About this task — Write out each of the lines below without changing anything.

Information supplied —
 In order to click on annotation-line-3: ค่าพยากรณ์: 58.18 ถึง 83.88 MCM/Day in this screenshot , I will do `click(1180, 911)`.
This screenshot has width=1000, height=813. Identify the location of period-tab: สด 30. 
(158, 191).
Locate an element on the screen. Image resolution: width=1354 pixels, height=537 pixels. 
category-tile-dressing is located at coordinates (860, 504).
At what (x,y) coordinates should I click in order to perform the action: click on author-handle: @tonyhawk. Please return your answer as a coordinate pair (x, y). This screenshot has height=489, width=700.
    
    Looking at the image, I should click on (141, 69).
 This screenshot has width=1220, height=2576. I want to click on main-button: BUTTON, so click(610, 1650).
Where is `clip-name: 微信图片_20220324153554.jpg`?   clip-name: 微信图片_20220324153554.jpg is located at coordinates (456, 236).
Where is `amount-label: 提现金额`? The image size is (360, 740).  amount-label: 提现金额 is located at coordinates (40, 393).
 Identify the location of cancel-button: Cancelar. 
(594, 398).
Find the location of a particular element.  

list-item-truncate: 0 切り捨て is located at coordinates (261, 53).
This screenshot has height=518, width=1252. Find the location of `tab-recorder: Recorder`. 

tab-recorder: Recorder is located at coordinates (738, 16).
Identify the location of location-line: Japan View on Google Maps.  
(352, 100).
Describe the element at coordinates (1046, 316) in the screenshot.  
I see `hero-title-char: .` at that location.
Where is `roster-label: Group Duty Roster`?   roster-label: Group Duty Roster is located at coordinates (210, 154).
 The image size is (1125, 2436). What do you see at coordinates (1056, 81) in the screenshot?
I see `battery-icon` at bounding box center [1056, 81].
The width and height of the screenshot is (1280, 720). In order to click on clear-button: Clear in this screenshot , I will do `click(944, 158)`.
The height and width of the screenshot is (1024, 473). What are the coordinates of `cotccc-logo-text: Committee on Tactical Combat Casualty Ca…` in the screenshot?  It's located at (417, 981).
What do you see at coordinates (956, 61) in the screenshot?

Task answer —
 In order to click on annotation-line-3: ค่าพยากรณ์: 58.18 ถึง 83.88 MCM/Day in this screenshot , I will do `click(1180, 911)`.
This screenshot has width=1000, height=813. Identify the location of period-tab: สด 30. 
(158, 191).
Locate an element on the screen. Image resolution: width=1354 pixels, height=537 pixels. 
category-tile-dressing is located at coordinates (860, 504).
At what (x,y) coordinates should I click in order to perform the action: click on author-handle: @tonyhawk. Please return your answer as a coordinate pair (x, y). This screenshot has height=489, width=700.
    
    Looking at the image, I should click on (141, 69).
 This screenshot has width=1220, height=2576. I want to click on main-button: BUTTON, so click(610, 1650).
Where is `clip-name: 微信图片_20220324153554.jpg`?   clip-name: 微信图片_20220324153554.jpg is located at coordinates (456, 236).
Where is `amount-label: 提现金额`? The image size is (360, 740).  amount-label: 提现金额 is located at coordinates (40, 393).
 Identify the location of cancel-button: Cancelar. 
(594, 398).
Find the location of a particular element.  

list-item-truncate: 0 切り捨て is located at coordinates (261, 53).
This screenshot has height=518, width=1252. Find the location of `tab-recorder: Recorder`. 

tab-recorder: Recorder is located at coordinates (738, 16).
Identify the location of location-line: Japan View on Google Maps.  
(352, 100).
Describe the element at coordinates (1046, 316) in the screenshot.  
I see `hero-title-char: .` at that location.
Where is `roster-label: Group Duty Roster`?   roster-label: Group Duty Roster is located at coordinates (210, 154).
 The image size is (1125, 2436). What do you see at coordinates (1056, 81) in the screenshot?
I see `battery-icon` at bounding box center [1056, 81].
The width and height of the screenshot is (1280, 720). In order to click on clear-button: Clear in this screenshot , I will do `click(944, 158)`.
The height and width of the screenshot is (1024, 473). What are the coordinates of `cotccc-logo-text: Committee on Tactical Combat Casualty Ca…` in the screenshot?  It's located at (417, 981).
What do you see at coordinates (956, 61) in the screenshot?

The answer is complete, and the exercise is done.